* ASSIGNED TASK:
Bring back every record exactly, except for the pictures, which stay out.

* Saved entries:
>>>>
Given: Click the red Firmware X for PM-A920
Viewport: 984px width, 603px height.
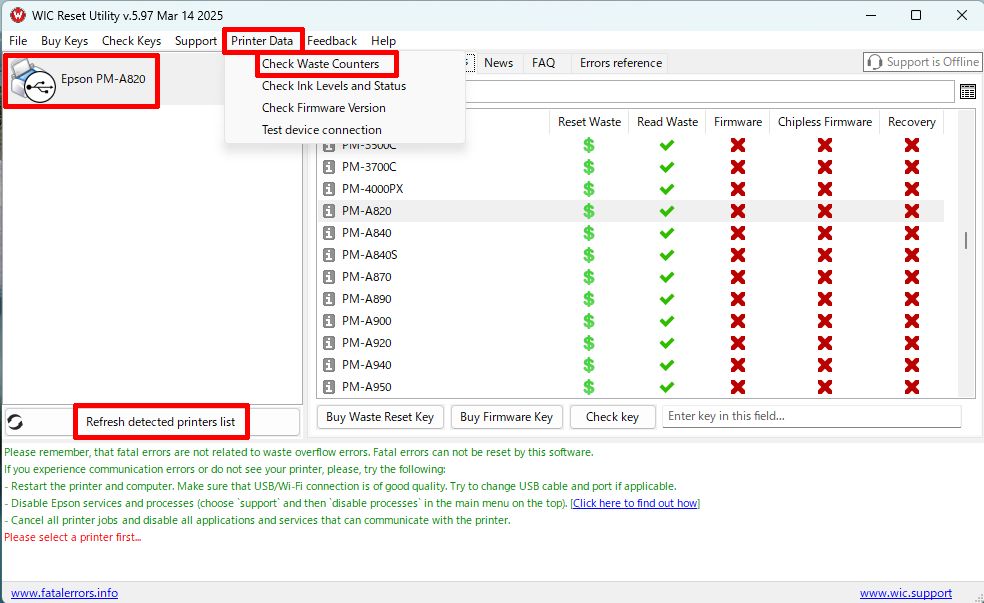Looking at the screenshot, I should (x=738, y=343).
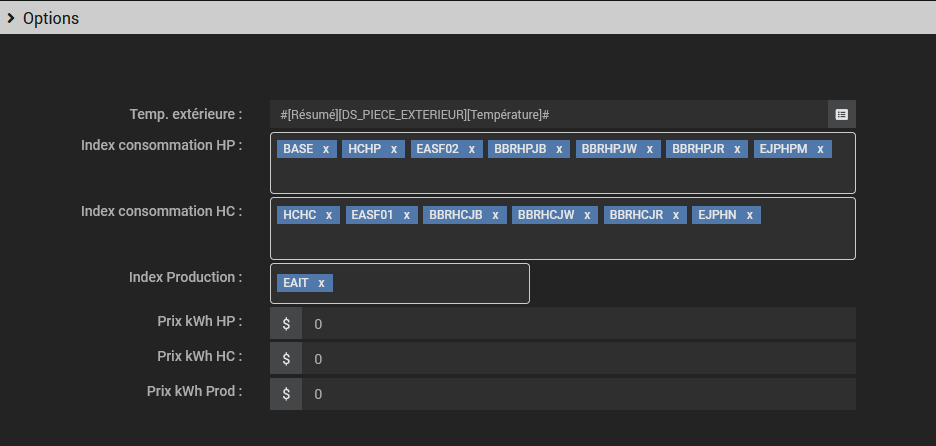Collapse the Options section chevron

pyautogui.click(x=10, y=18)
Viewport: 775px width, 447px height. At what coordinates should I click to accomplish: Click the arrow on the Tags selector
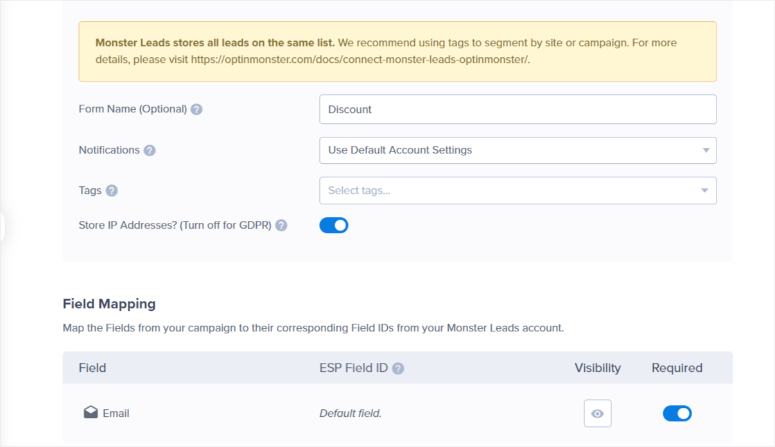pyautogui.click(x=704, y=190)
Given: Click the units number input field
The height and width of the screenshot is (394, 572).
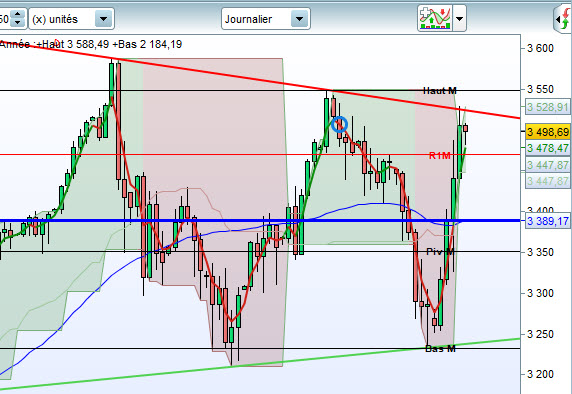Looking at the screenshot, I should [x=5, y=19].
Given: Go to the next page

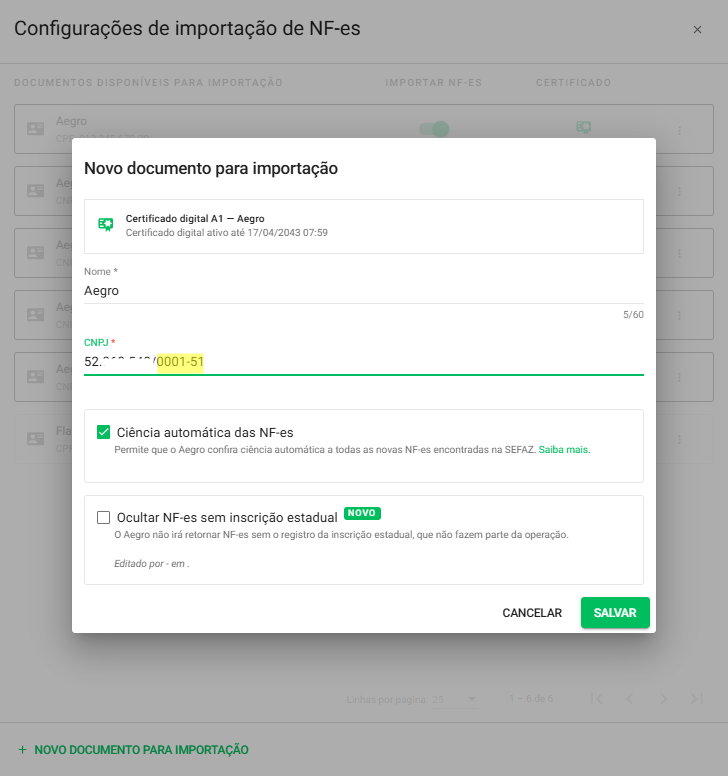Looking at the screenshot, I should point(663,698).
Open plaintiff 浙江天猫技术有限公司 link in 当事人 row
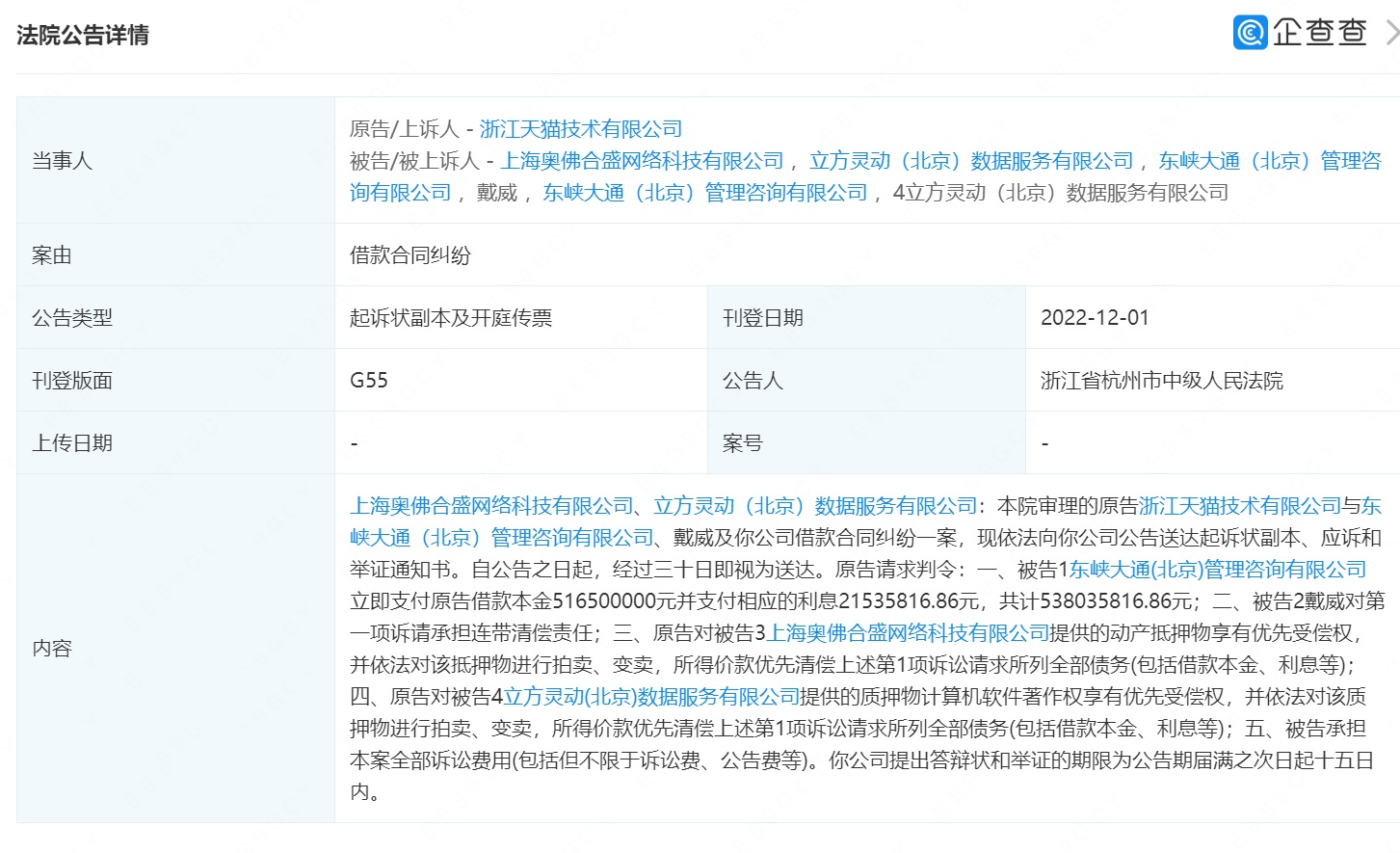The image size is (1400, 853). click(580, 129)
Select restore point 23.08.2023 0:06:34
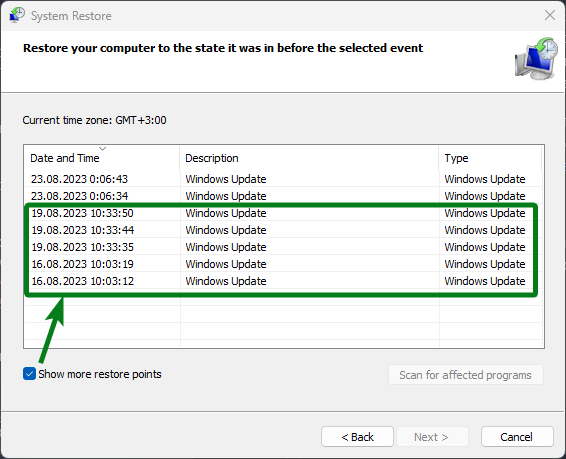This screenshot has height=459, width=566. point(283,196)
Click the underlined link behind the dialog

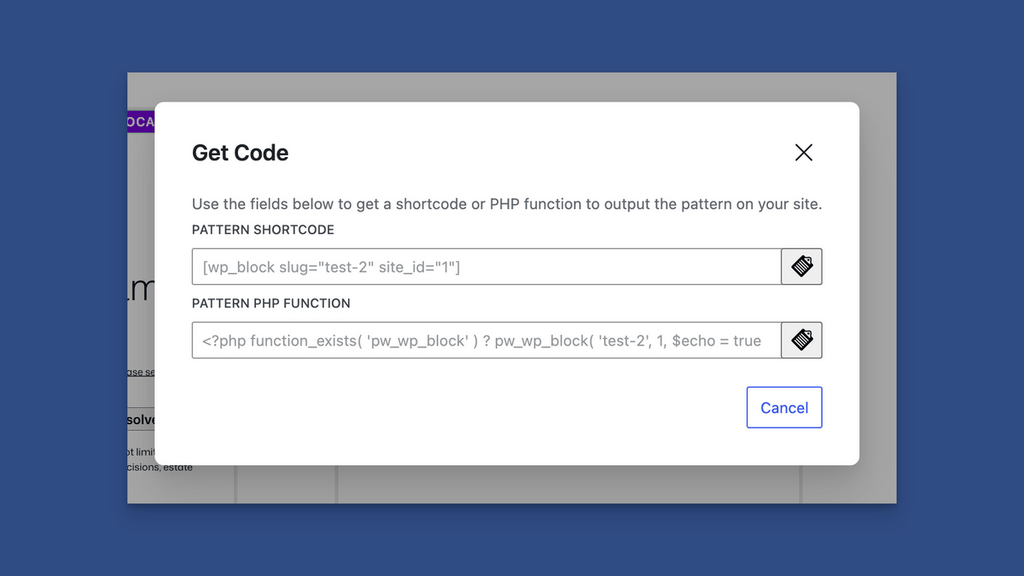(x=141, y=372)
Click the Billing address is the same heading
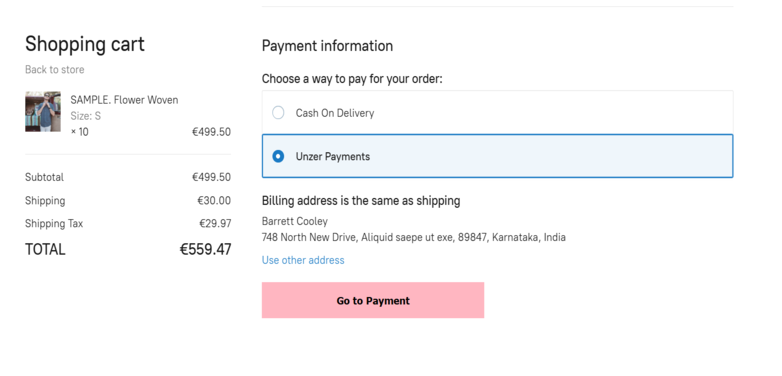 coord(361,201)
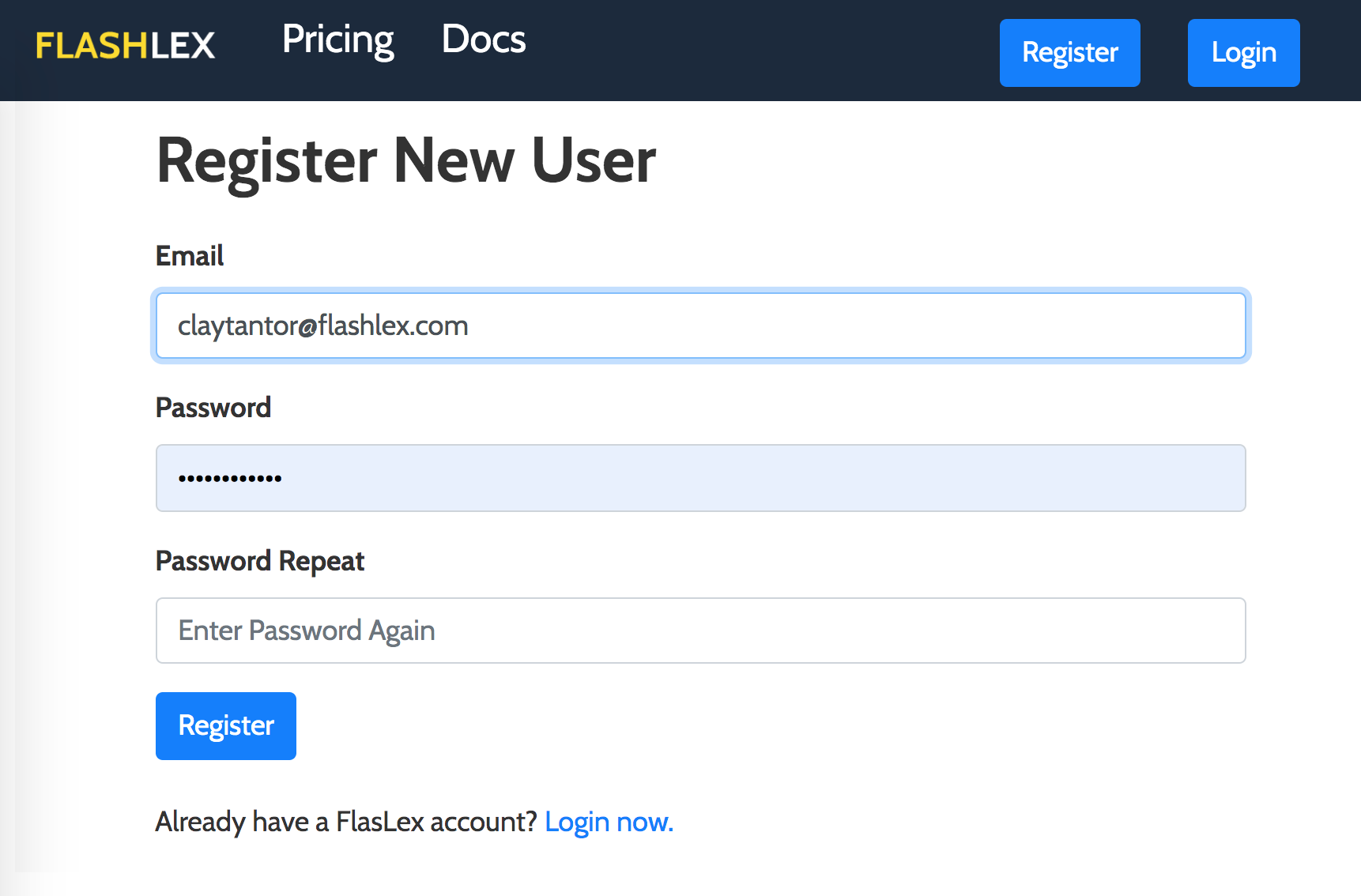
Task: Click empty space in dark navigation bar
Action: 759,51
<<<<
* TASK RESULT:
Given: Click the red Firmware X for PM-A920
Viewport: 984px width, 603px height.
Looking at the screenshot, I should (x=738, y=343).
Collapse the Options section chevron

pyautogui.click(x=10, y=18)
Viewport: 775px width, 447px height. At what coordinates should I click to accomplish: Click the arrow on the Tags selector
pyautogui.click(x=704, y=190)
Given: Click the units number input field
The height and width of the screenshot is (394, 572).
Looking at the screenshot, I should [x=5, y=19].
Given: Go to the next page

Looking at the screenshot, I should point(663,698).
Open plaintiff 浙江天猫技术有限公司 link in 当事人 row
The image size is (1400, 853). click(580, 129)
Select restore point 23.08.2023 0:06:34
This screenshot has height=459, width=566. point(283,196)
Click the underlined link behind the dialog

(x=141, y=372)
Click the Billing address is the same heading
 coord(361,201)
Task: Click empty space in dark navigation bar
Action: 759,51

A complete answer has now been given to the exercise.